▽

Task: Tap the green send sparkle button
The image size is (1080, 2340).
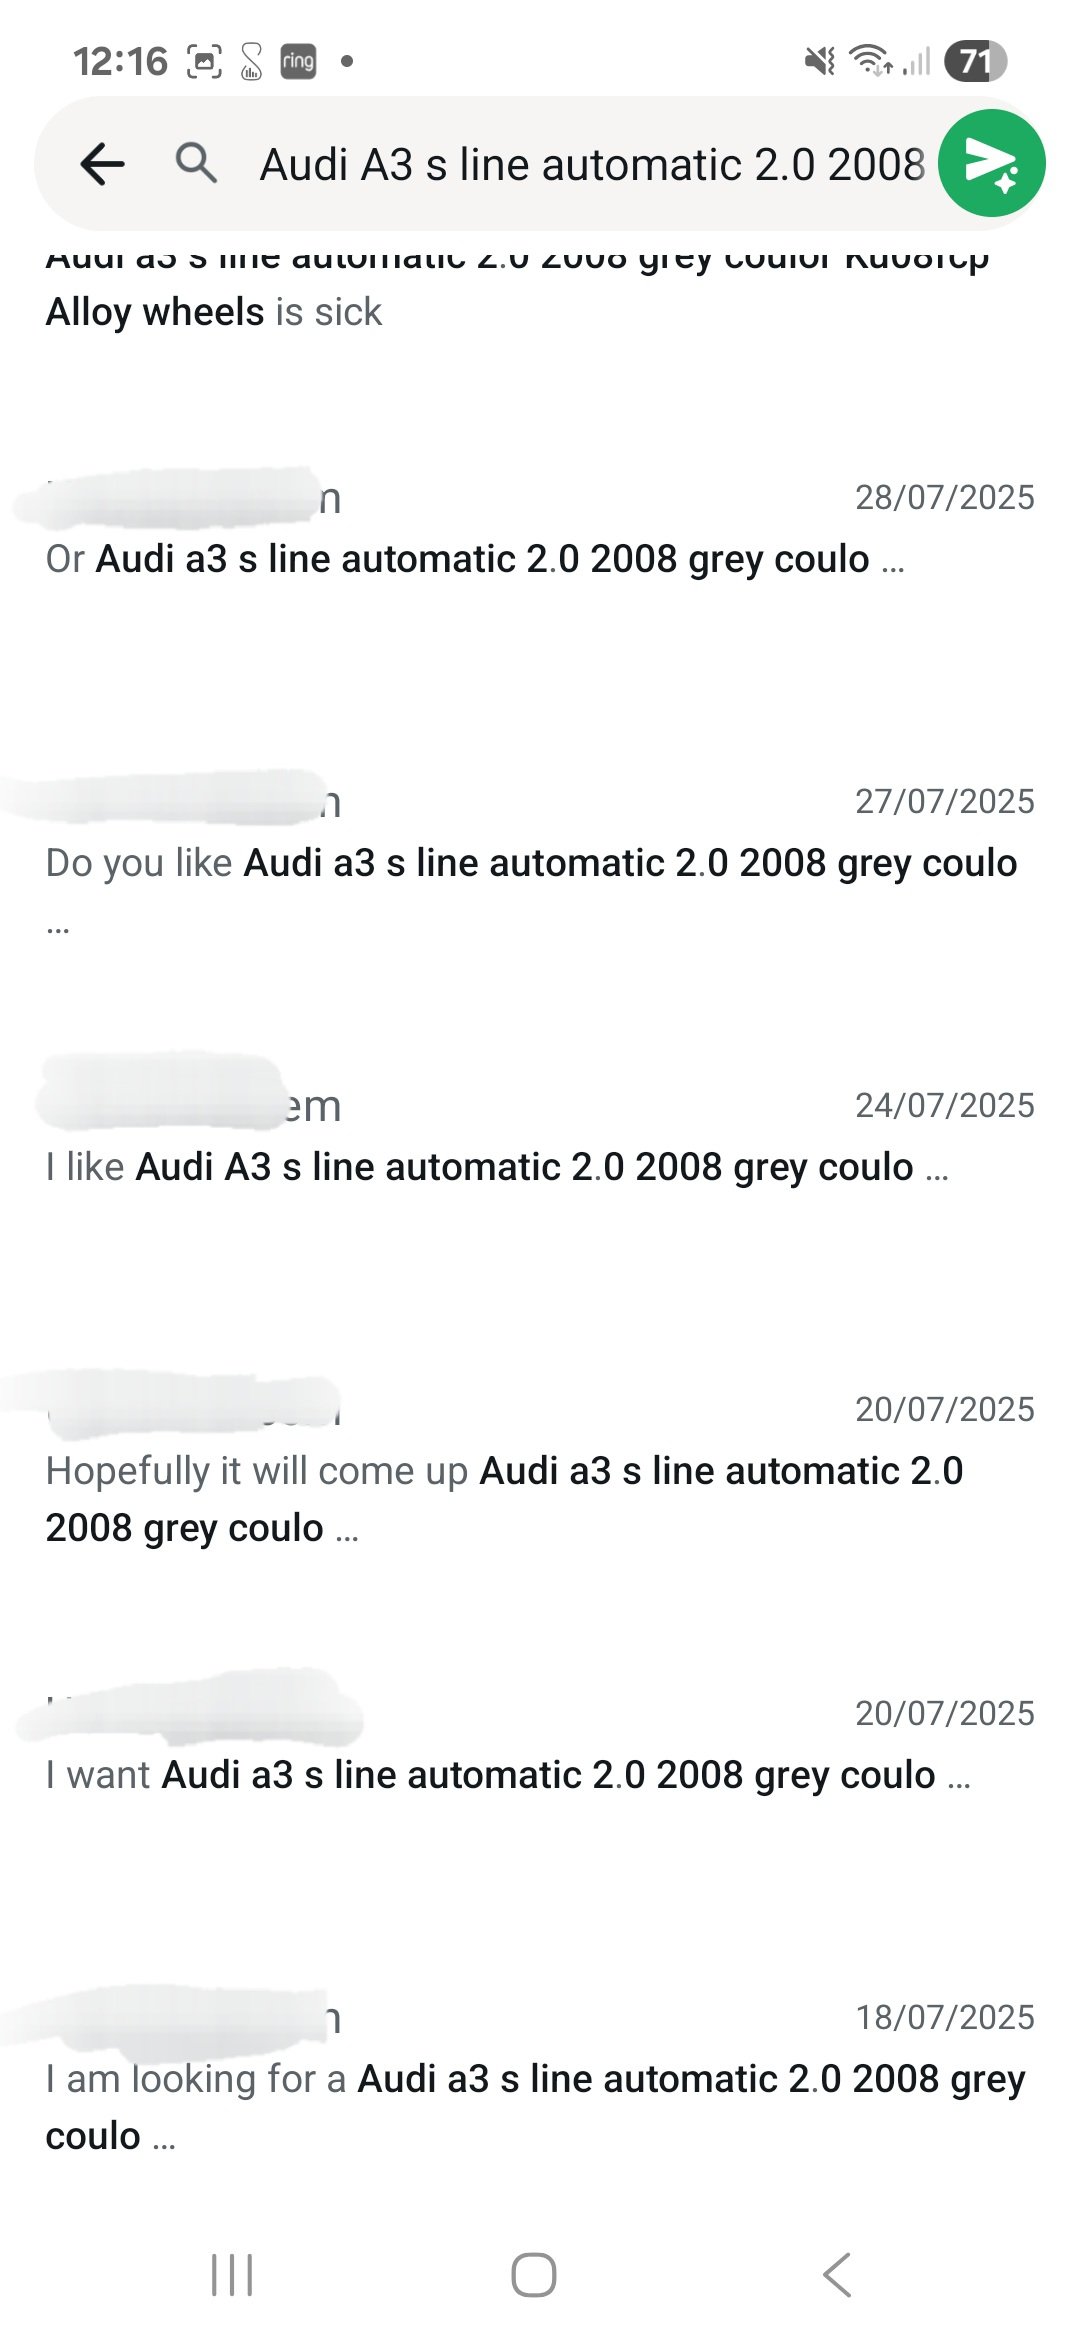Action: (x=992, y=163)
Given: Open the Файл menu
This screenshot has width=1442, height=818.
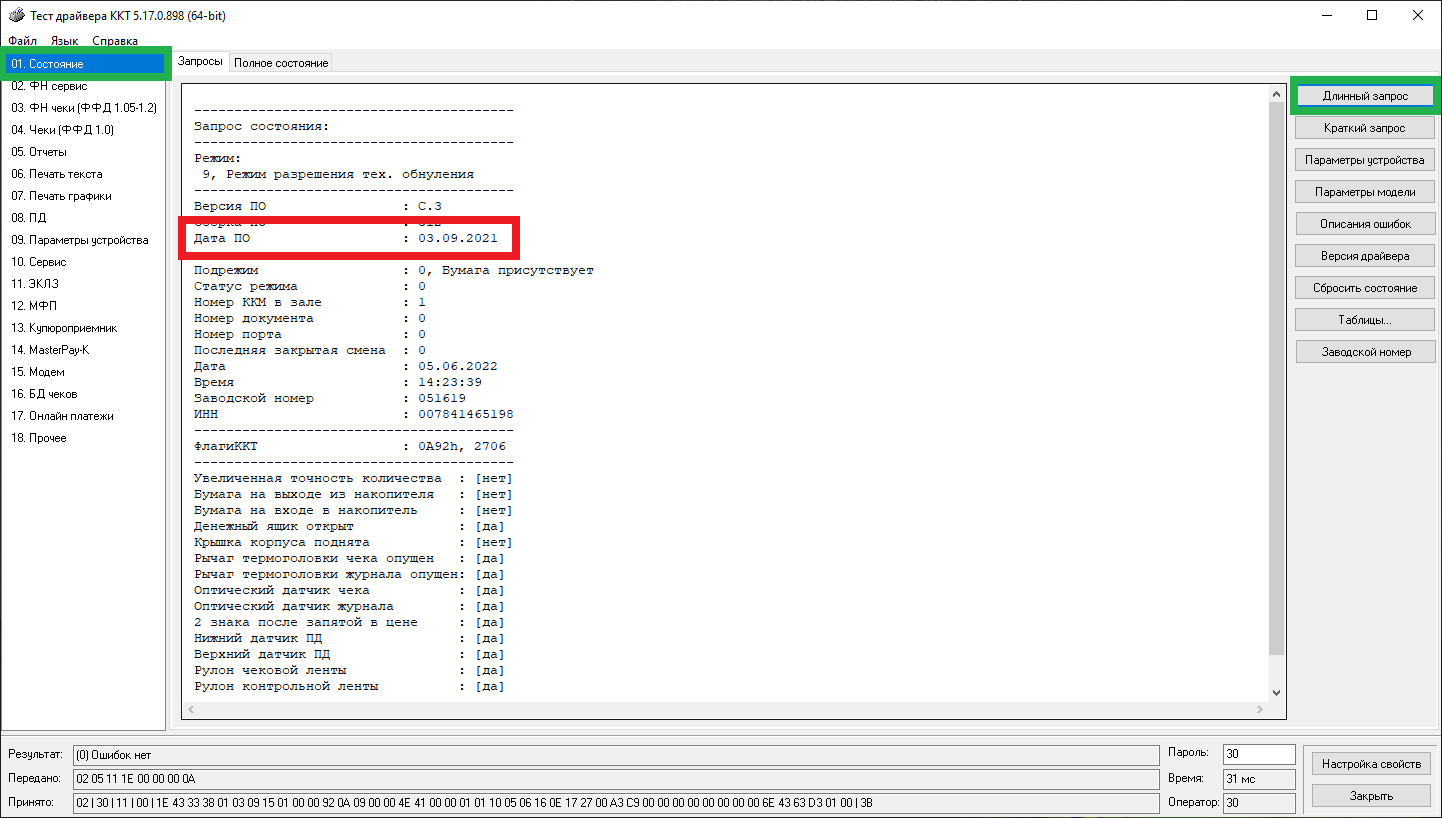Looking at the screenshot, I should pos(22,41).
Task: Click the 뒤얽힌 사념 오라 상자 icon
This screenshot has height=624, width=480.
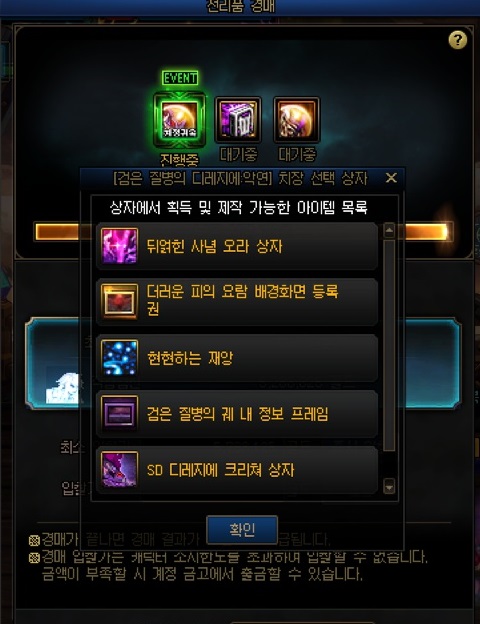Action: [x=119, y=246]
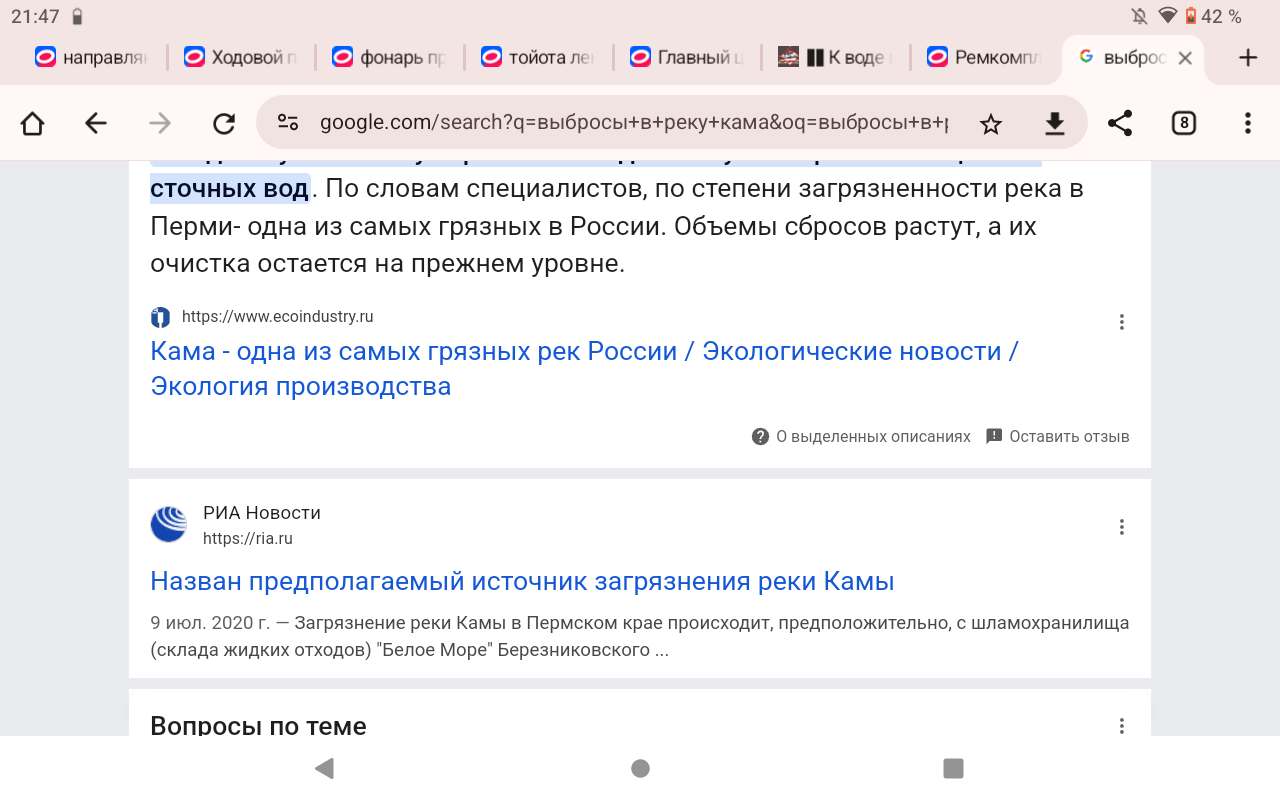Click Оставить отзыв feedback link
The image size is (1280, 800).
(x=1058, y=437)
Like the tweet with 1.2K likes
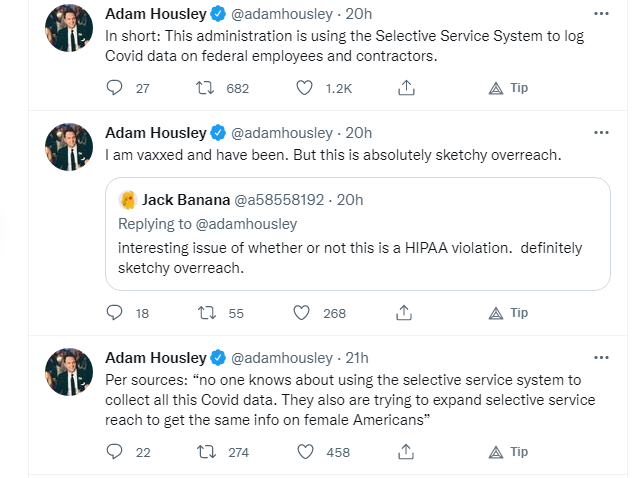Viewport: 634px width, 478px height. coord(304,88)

△

- [PROBLEM STATEMENT] Your response should contain each line of the entries above that holds the string "Task".

- [OUTPUT FOR THIS EXERCISE]
Task: Tap the green send sparkle button
Task: Click the 뒤얽힌 사념 오라 상자 icon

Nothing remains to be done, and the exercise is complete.